Wages in female-dominated industries (healthcare, social services and education) remain too low, and high childcare costs prohibit mothers’ workforce participation — limiting their work/care choices. Meanwhile, the gender pay gap incentivises fathers to increase their working hours to meet rising family costs. But in an era of stagnant wages growth, they effectively work more for less.

The need for fathers and male spouses to take on more caring and household labour is routinely discussed in the public domain. But how have Australia’s work/care policies worked to support a redistribution of caring and household labour to males and fathers?

Paid parental leave of 18 weeks is available for only the primary carer of a child, with a paltry 2 weeks available for dads and partners, paid only at the minimum wage ($740.80 p/wk). With cost of living pressures biting, consequently only 25–30% of Australian men access paid parental leave.

It’s clear that while women’s workforce participation has risen, Australia’s workplace and social policies have failed to “catch up” to the care demands of working families. And for policy leadership, we have a great deal to learn from the dual work/care model of Nordic nations.

The Centre for Future Work co-hosted a roundtable with the Nordic Policy Centre (a new initiative of the Australia Institute) today in Sydney on the social benefits of expanded paid parental leave. Dr Ásdís Aðalbjörg Arnalds from the University of Iceland — a leading academic on Iceland’s inclusive paid parental leave scheme — presented to policy experts, academics, practitioners and union representatives on some remarkable results of new research into Iceland’s paid parental leave scheme.

Participants at Nordic Policy Center and Centre for Future Work’s Paid Parental Leave Roundtable in Sydney: 26 August 2019

Since 2000, Iceland has doubled the proportion of fathers taking paternity leave from 40% to 80%. How did they achieve this? Since fathers comprised only a fraction of recipients of the previous universal leave of 6 months, Iceland introduced individual rights to parental leave for fathers — an additional 3 months of leave provided to families on a “use or lose it” basis, paid at 80% of their normal earnings. In 2006, the entitlement became gender neutral — available to “each parent”.

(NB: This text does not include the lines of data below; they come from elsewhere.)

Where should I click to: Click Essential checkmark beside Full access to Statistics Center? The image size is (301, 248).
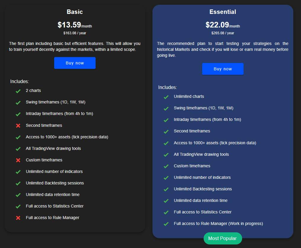point(166,213)
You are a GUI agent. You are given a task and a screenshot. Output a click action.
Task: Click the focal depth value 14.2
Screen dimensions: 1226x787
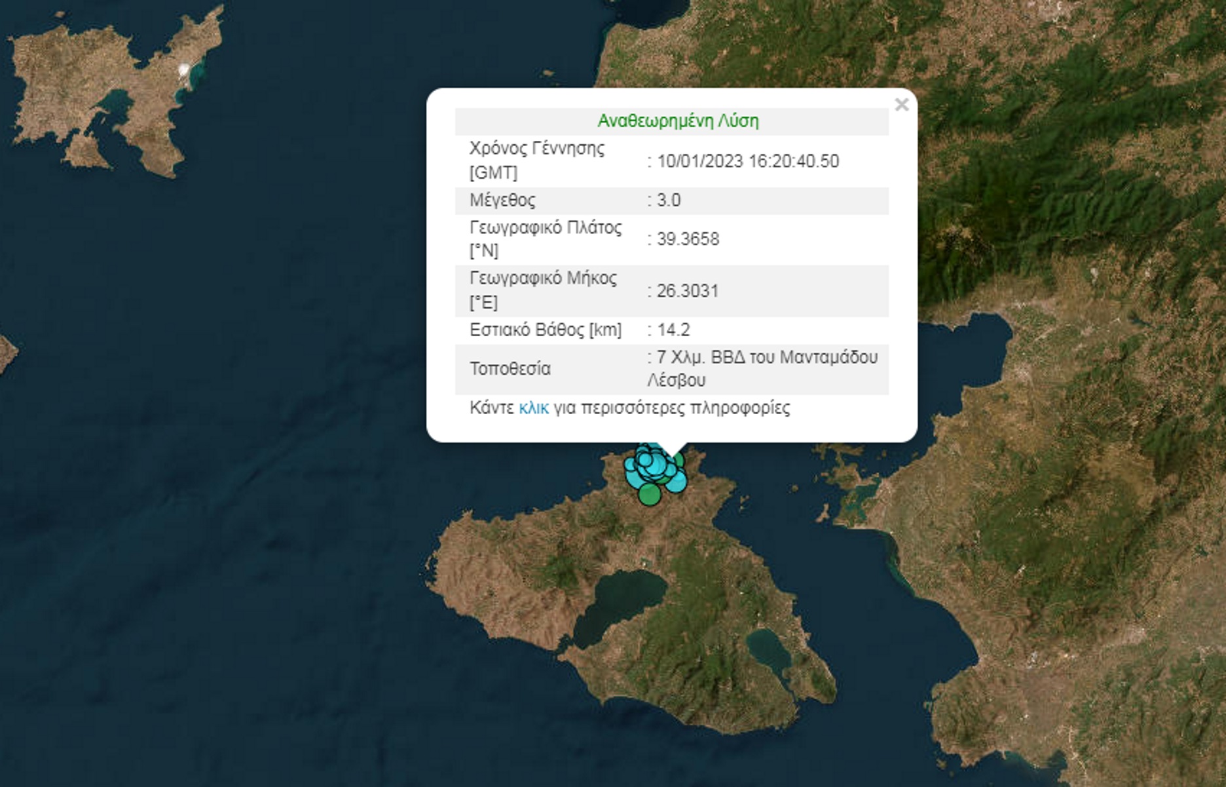(x=673, y=330)
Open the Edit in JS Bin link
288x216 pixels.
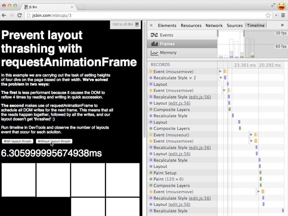pyautogui.click(x=125, y=24)
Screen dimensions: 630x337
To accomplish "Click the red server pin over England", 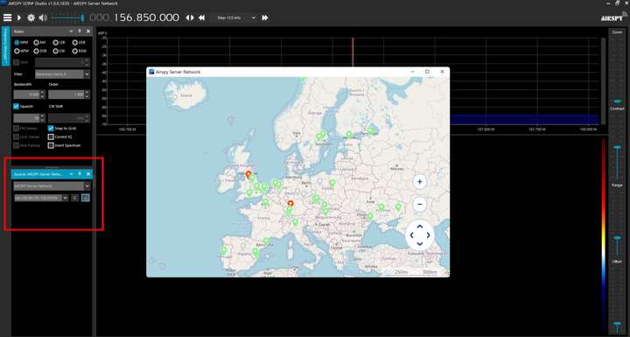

The results of the “father’s quota” are marked; Icelandic parents divided work and care more equally, and new norms were created in father care; fathers’ longer-term involvement roles in their children’s lives improved with a WHO study across 42 countries finding Icelandic children have the closest relationship with their fathers of all countries. Mothers return to the workforce sooner with less career and earnings disruptions.

Iceland shows paid parental leave for both parents at wage replacement levels is key to building more equal workplaces, families and communities, and a modern dual work/care model.

For more information on Dr Arndald’s research, see The Australia Institute’s media release here.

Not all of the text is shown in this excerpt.